Nenhuma forma legal de liberalização conseguiu contudo ir tão longe quanto o tem feito, desde o alvor da fotografia acima referido, a tecnologia. Antes de mais porque a lei se tem sistematicamente enredado nas suas próprias teias: onde termina o «erótico» e começa o «pornográfico»? Há contextos -- científicos, educativos, artísticos -- em que algo claramente «porno» se descontextualiza da sua função primordial de excitação do espectador? Não será essa também a função do erotismo? E mesmo que se chegue a um consenso, quem não pode ou não deve ser exposto e que motivos tornam tal proibição justificável? Mas a tecnologia triunfou acima de tudo porque as fronteiras foram quebradas, e com elas o poder legislativo estatal. Primeiro com os canais X-rated de televisão por satélite ou por cabo, mais recentemente e de forma cabal com a Internet, a pornografia saiu do underground social para se tornar, quando muito, um underground pessoal, à distância de uma busca no Google ou no AltaVista.

Onde definha o poder estatal medra contudo um outro poder, o do dinheiro, como uma espada de dois gumes, mostrando cada vez mais e ocultando também cada vez mais. Estrategicamente, a pornografia na rede funciona de modo esquizofrénico. Na sua modalidade liberalizante, faculta-se o acesso livre aos sites de post, com actualizações diárias que remetem para centenas de amostras de imagens ou vídeos. Muitas dessas amostras não são mais do que pequenas armadilhas de onde explodem dezenas de novas janelas em regime de pop-up. Mas quando enfim se presume ter chegado a um destino, este é sistematicamente bloqueado pela necessidade de recorrer ao cartão de crédito.

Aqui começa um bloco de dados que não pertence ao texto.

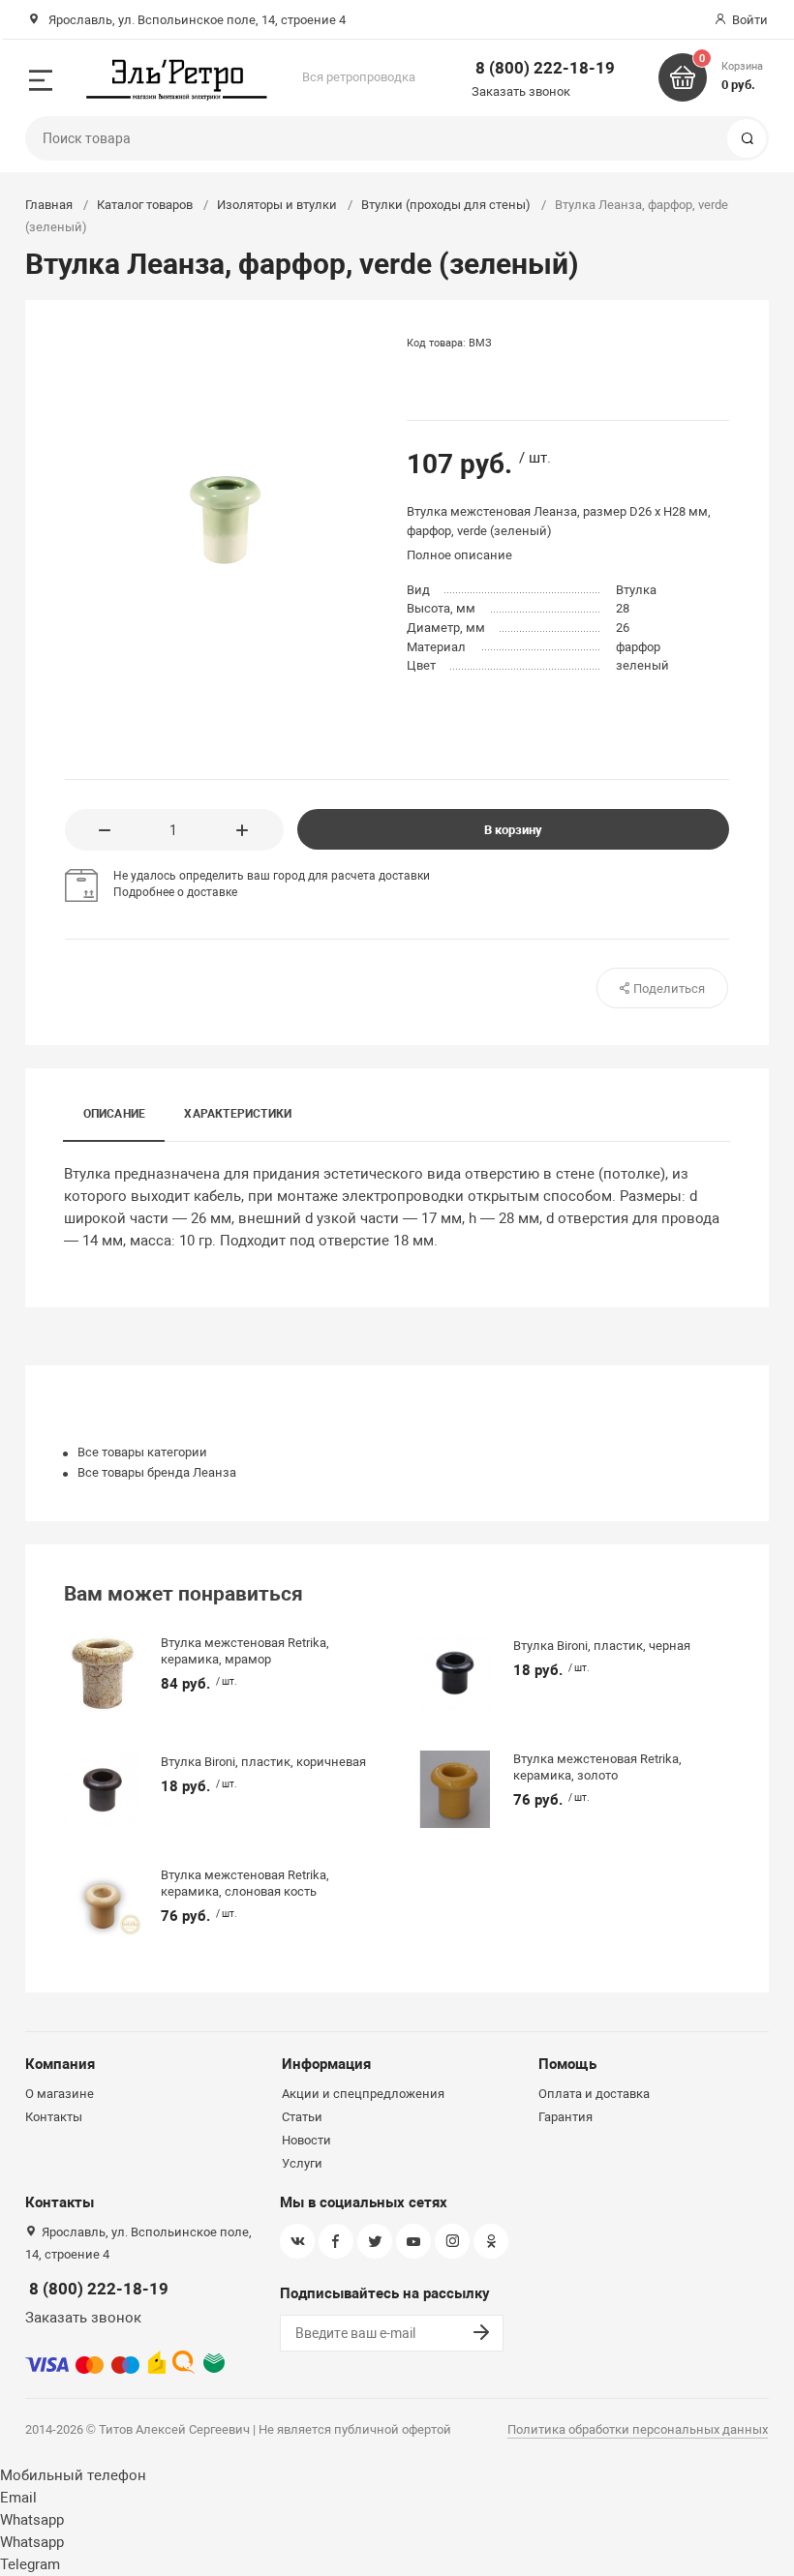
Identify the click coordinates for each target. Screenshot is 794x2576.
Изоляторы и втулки (277, 204)
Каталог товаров (145, 204)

Por vias mais tortuosas do que há pouco mais de dez anos atrás, o perfil do consumidor da pornografia online corre o risco de, mau grado todo o acesso generalizado que mencionámos, não se alterar, com a diferença de as estatísticas ocultarem um novo tipo de restrição. O adolescente que aproveitava a ausência dos pais para alugar um filme no videoclube pouco mais poderá fazer na Net do que aceder a algumas free pics ou vídeos, e o verdadeiro consumidor será o solitário descomprometido com tempo e dinheiro, afinal o lugar-comum do consumidor de pornografia que alguma liberalização terá feito inicialmente recuar, talvez com a diferença de poder optar pelo fetiche da sua eleição. Como numa profecia que se autocumpre, a caricatura ameaça tornar-se o real.